[Saved data entries]
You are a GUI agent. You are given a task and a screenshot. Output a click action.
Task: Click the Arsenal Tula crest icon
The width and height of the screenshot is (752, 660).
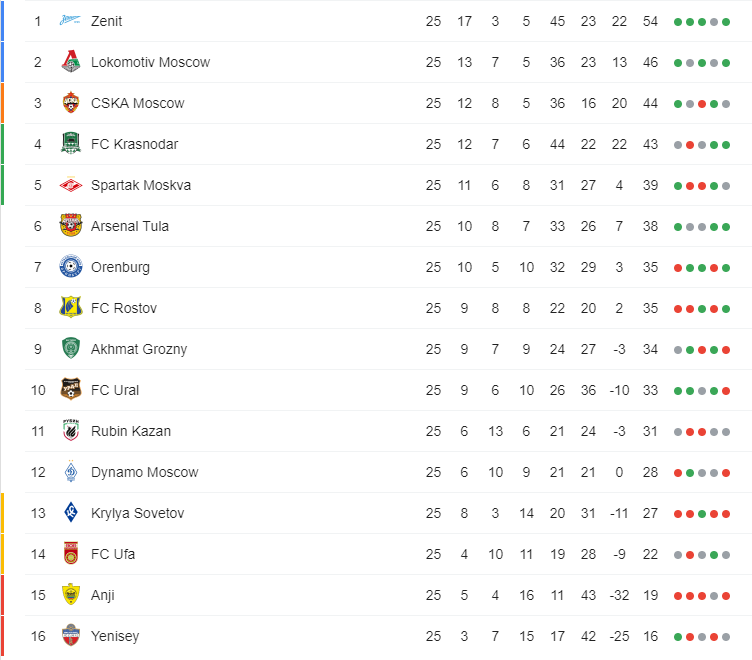click(70, 225)
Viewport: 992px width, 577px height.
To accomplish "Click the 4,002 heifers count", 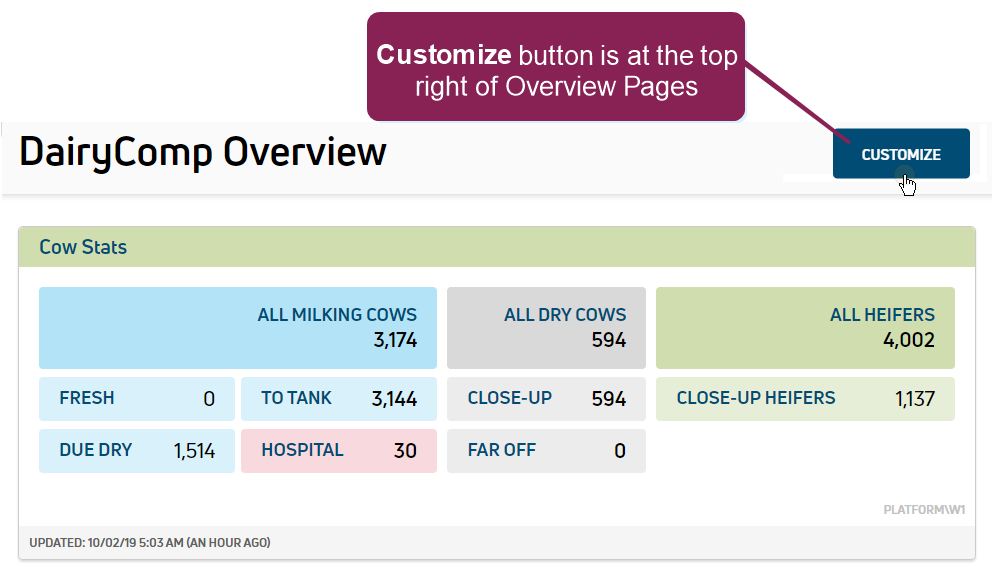I will (x=908, y=341).
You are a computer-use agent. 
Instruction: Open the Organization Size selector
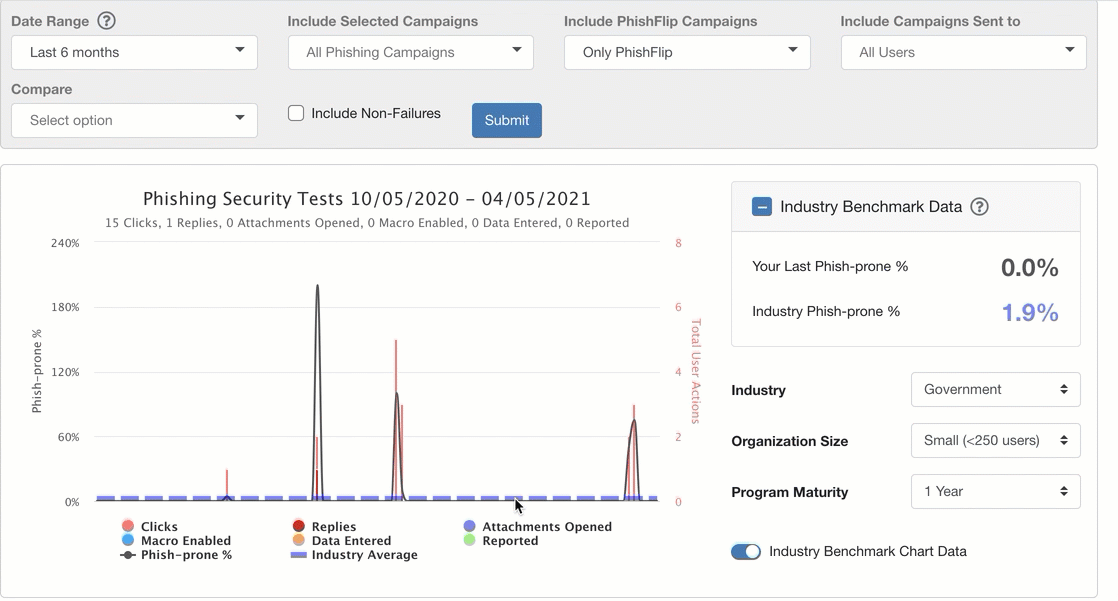coord(995,440)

◆ AIM OF THE TASK
The answer should be all lines from the entries above that hold the word "agent".

◆ FINISHED EXERCISE
You are a GUI agent. You are given a task and a screenshot. Output a click action.
You are a computer-use agent. 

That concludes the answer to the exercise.